Tout en convenant que le printemps est difficile à priser en raison des nombreux revirements atmosphériques, André Monette, chef météorologue à MétéoMédia, explique que la tendance de cette année ne montre pas de signes clairs de «douceur prononcée».

«On ne voit pas de gros joueurs, comme les phénomènes El Niño et La Niña, qui pourraient injecter une dose importante de chaleur ou de froid dans l'atmosphère, estime-t-il. Le "patron météo" risque cependant d'être plus favorable à un printemps tardif et à des hauts et des bas importants, comme ce fut le cas durant l'hiver.»

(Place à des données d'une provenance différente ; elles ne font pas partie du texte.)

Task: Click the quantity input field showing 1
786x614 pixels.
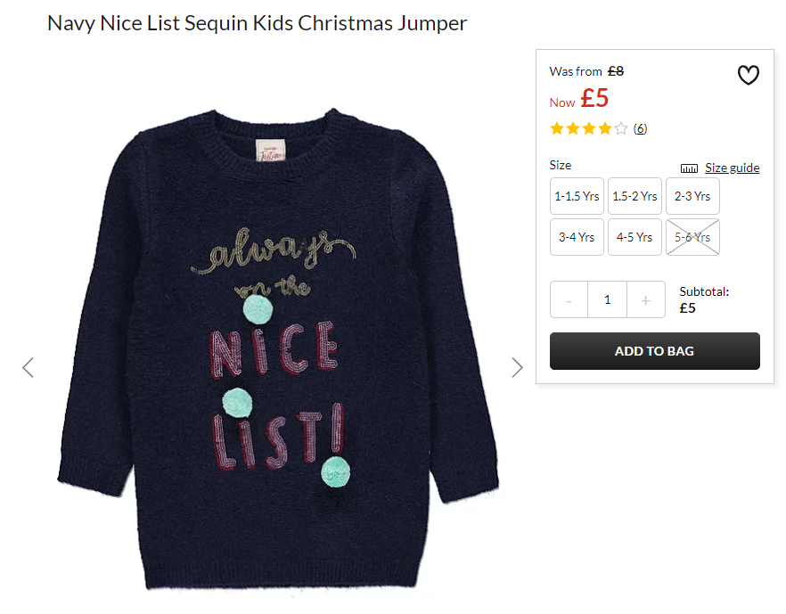Action: point(608,299)
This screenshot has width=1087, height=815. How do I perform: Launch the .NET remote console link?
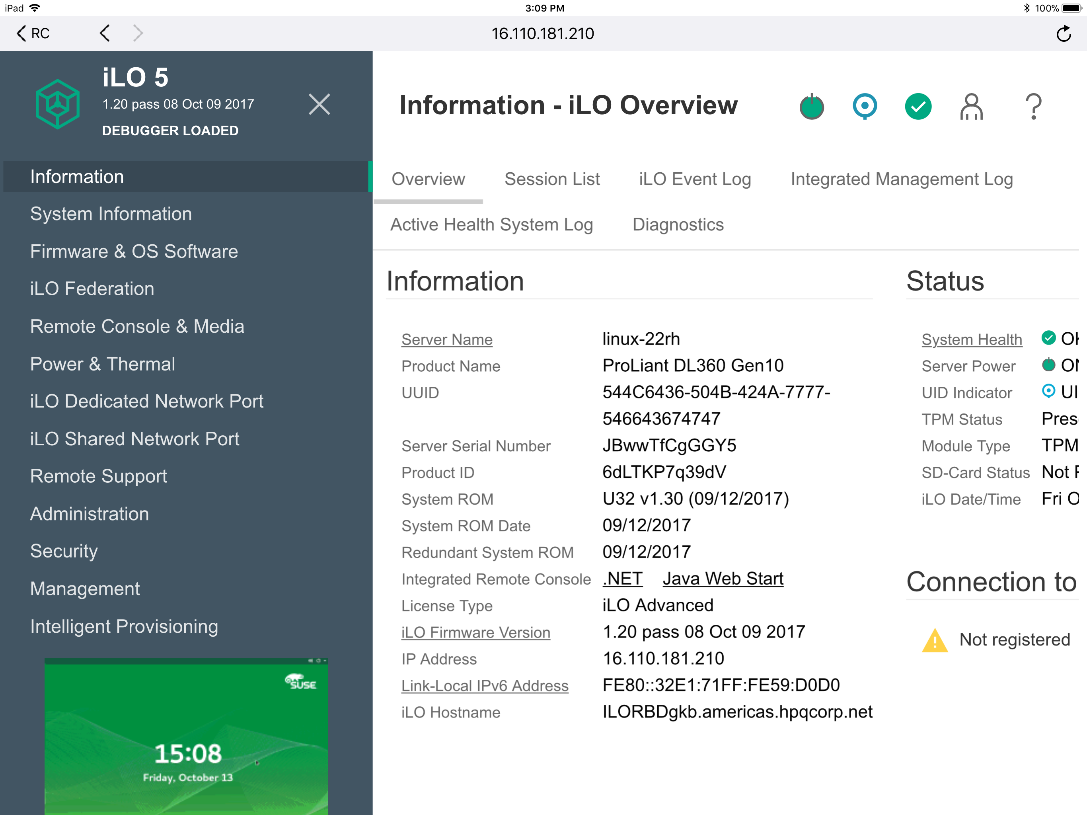[622, 579]
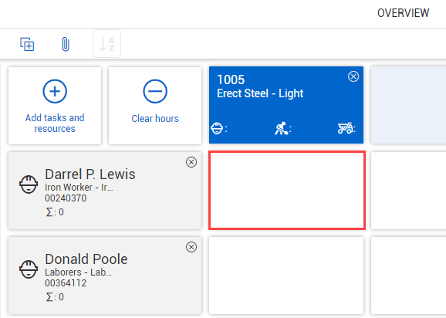Click the A-Z sort icon

click(107, 44)
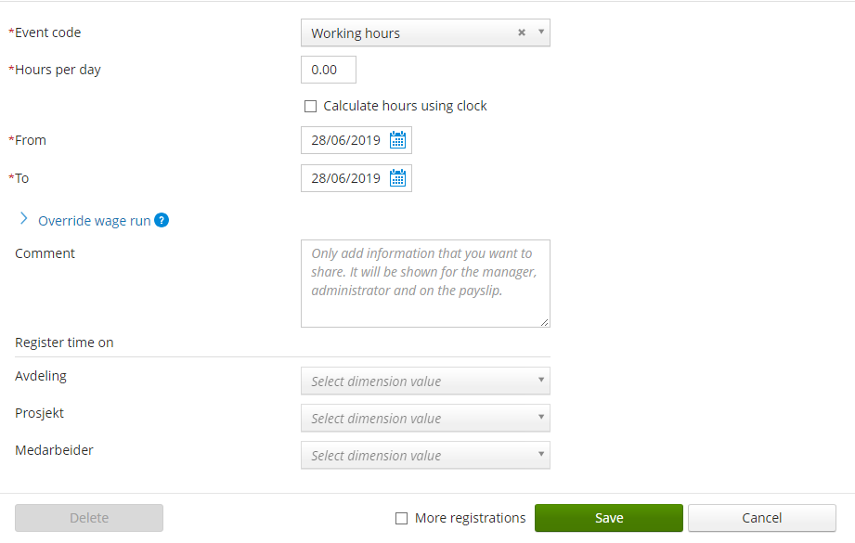Image resolution: width=855 pixels, height=543 pixels.
Task: Expand the Override wage run chevron
Action: tap(24, 220)
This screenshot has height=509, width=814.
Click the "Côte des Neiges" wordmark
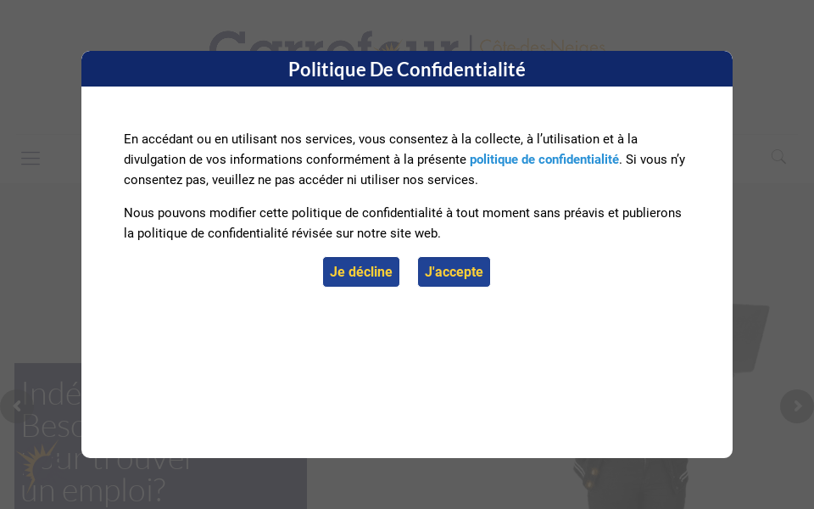pos(542,47)
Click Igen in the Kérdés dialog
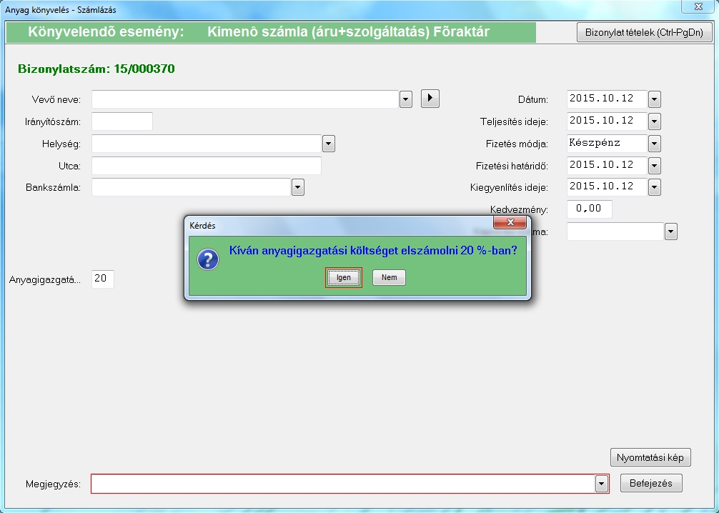 click(x=344, y=278)
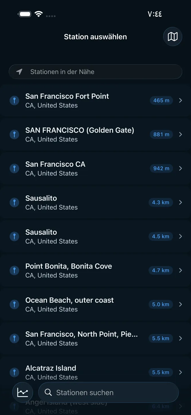Viewport: 191px width, 415px height.
Task: Tap the San Francisco Fort Point pin icon
Action: tap(14, 100)
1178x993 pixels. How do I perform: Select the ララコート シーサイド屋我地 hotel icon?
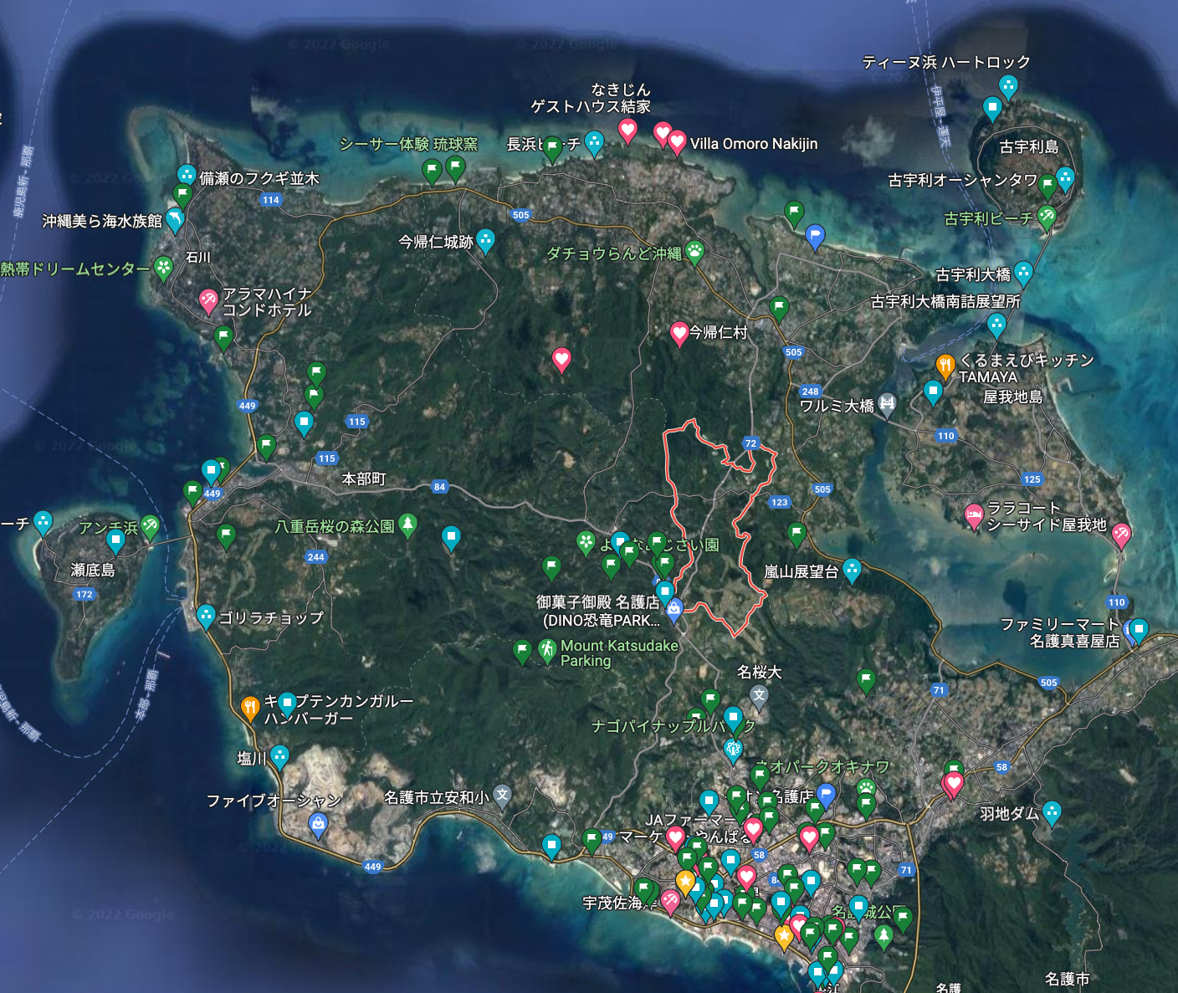coord(974,514)
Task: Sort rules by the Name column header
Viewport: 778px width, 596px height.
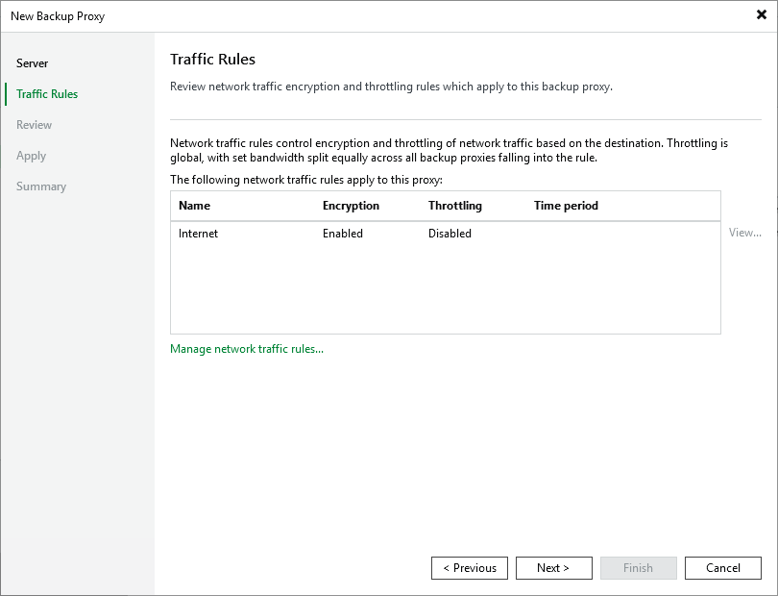Action: click(194, 206)
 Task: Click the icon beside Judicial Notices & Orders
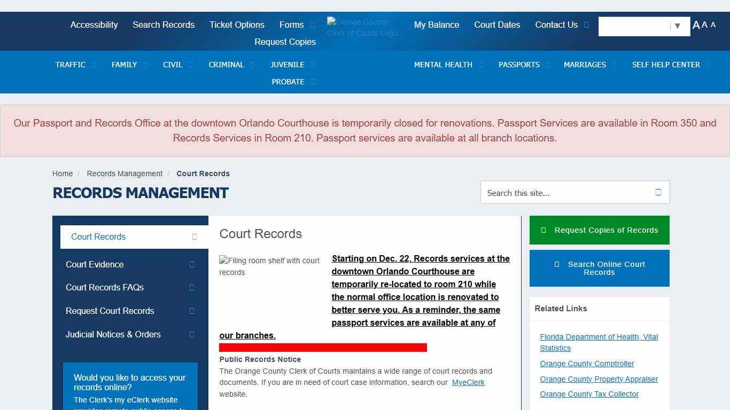tap(192, 334)
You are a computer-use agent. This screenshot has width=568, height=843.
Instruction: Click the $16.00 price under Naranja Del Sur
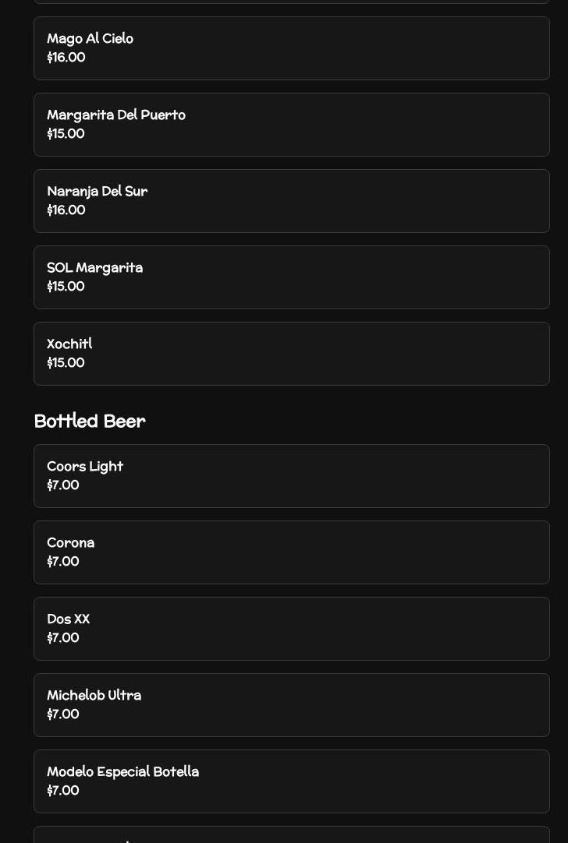click(x=66, y=210)
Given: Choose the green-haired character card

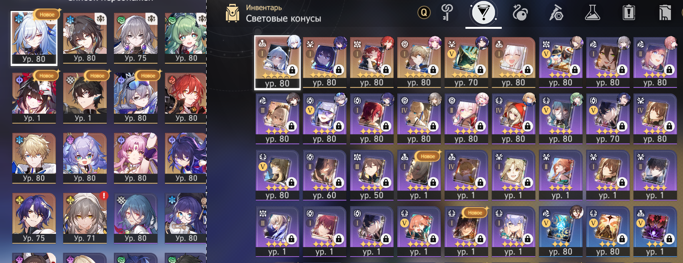Looking at the screenshot, I should [x=186, y=38].

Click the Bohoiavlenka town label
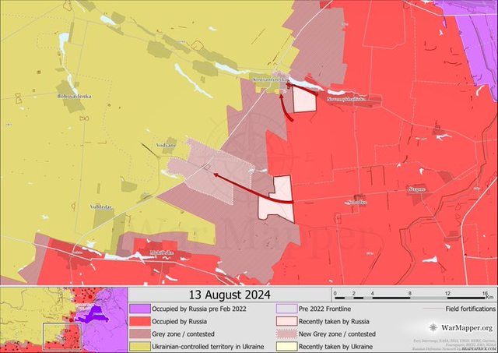75,97
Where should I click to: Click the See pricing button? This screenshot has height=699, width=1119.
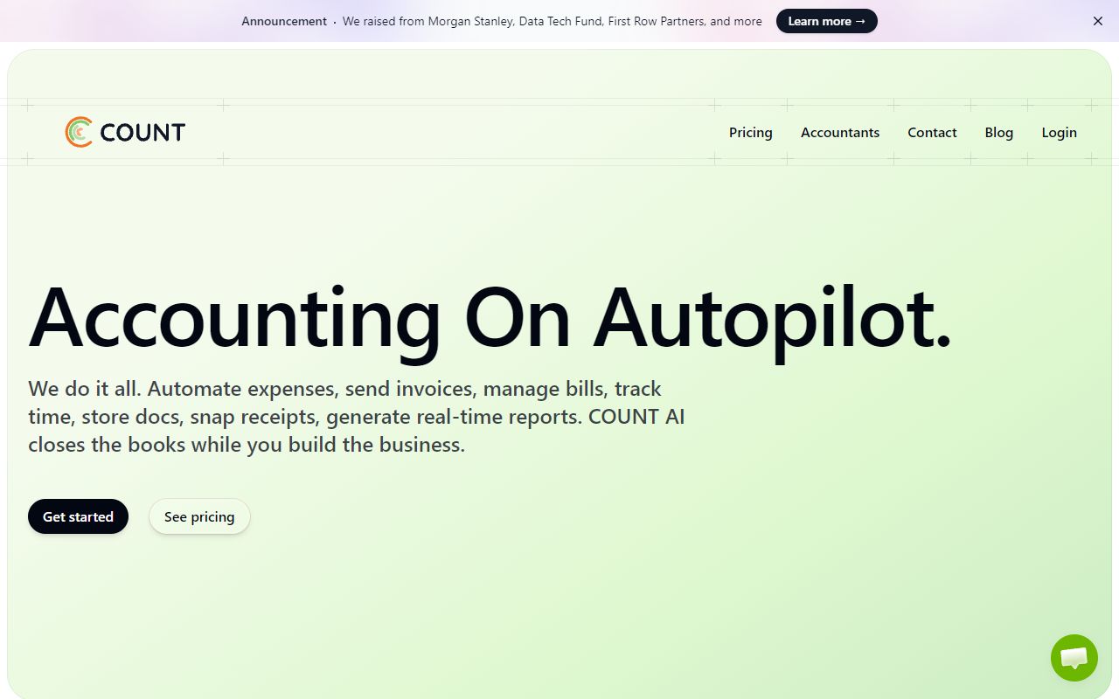tap(199, 516)
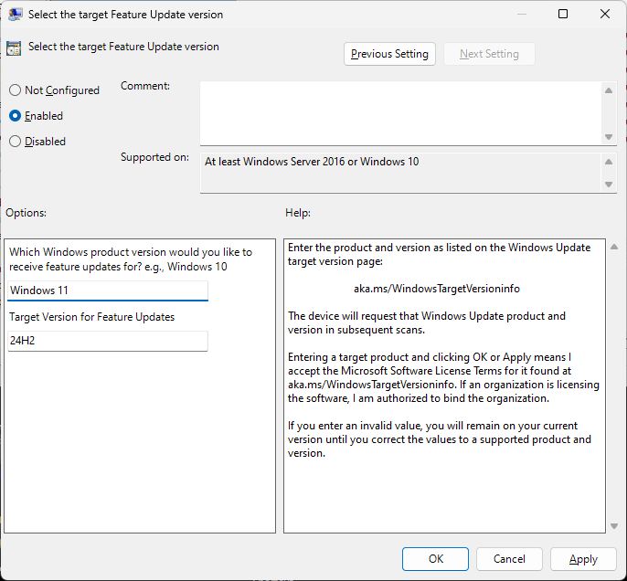Apply the policy changes
627x581 pixels.
pyautogui.click(x=583, y=559)
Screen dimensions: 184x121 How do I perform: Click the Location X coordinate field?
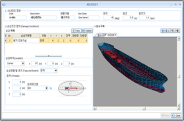pyautogui.click(x=35, y=63)
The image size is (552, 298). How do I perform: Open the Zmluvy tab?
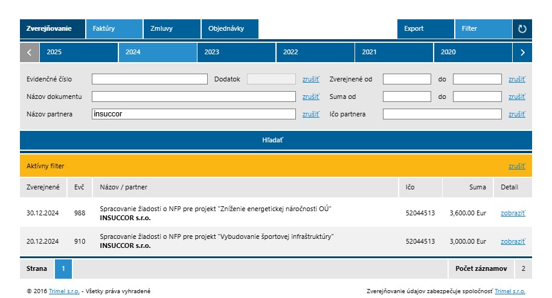click(x=172, y=28)
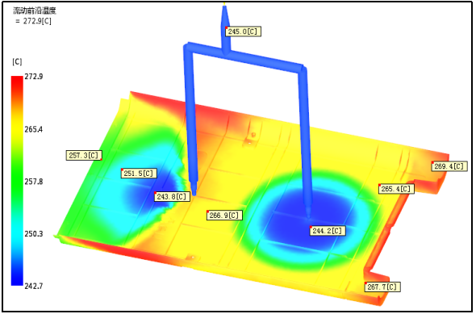Image resolution: width=476 pixels, height=314 pixels.
Task: Click the 245.0[C] sprue temperature label
Action: point(243,31)
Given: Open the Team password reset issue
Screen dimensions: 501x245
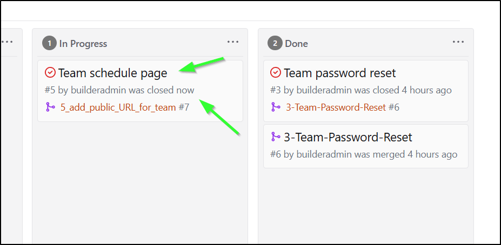Looking at the screenshot, I should [340, 73].
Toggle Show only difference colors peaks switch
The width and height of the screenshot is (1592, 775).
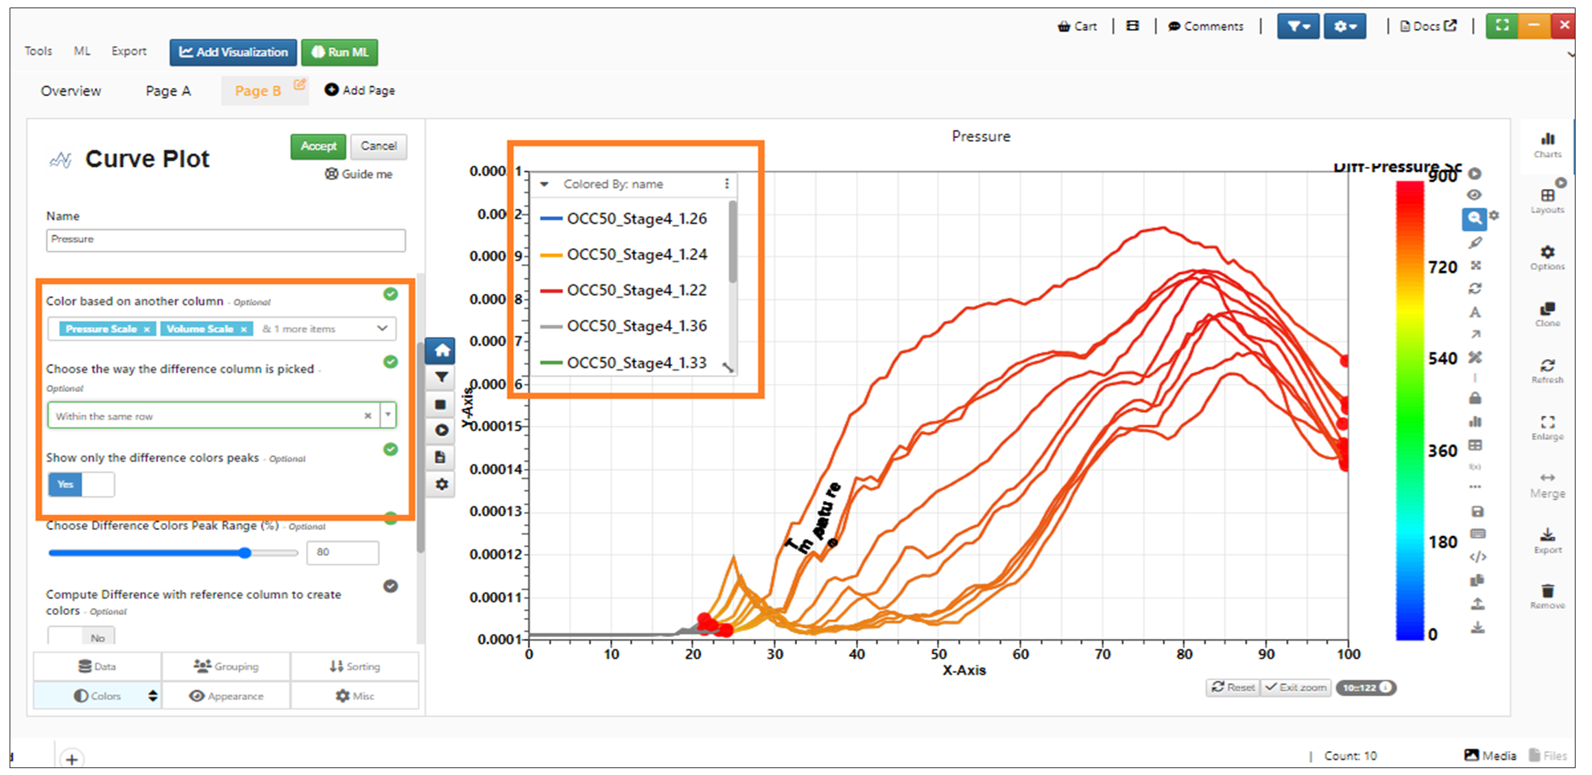coord(81,485)
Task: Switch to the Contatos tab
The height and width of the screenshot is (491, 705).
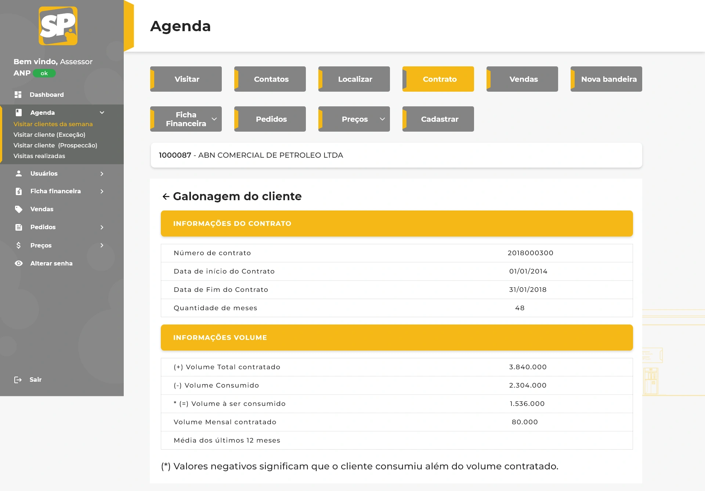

Le service de météorologie de la chaîne a comparé des années de référence où les conditions étaient similaires à cette année, et le printemps 2017 figure sur cette liste. Or, «le mois de mars 2017 avait été 2,5 degrés plus froids qu'en temps normal dans le sud du Québec (avec une tempête monstre le 14 mars), tandis que le mois d'avril avait été 1,5 degré plus chaud que la normale». Le mois de mai, quant à lui, avait été «dans les normales».

MétéoMédia estime donc que si la tendance se maintient, «il serait étonnant de voir une chaleur hâtive s'installer tôt durant la saison: c'est plutôt le temps plus frais qui devrait l'emporter».

Ailleurs au Canada, la Colombie-Britannique devrait connaître un printemps plus frais que la normale, comme les Prairies d'ailleurs. Mais dans ces provinces, le peu d'accumulations de neige pourrait réduire les risques d'inondations majeures cette année, indique Chris Scott, chef météorologue au Weather Network. Dans les provinces de l'Atlantique, l'hiver relativement doux connu jusqu'ici pourrait se rafraîchir, avec davantage de précipitations que la moyenne.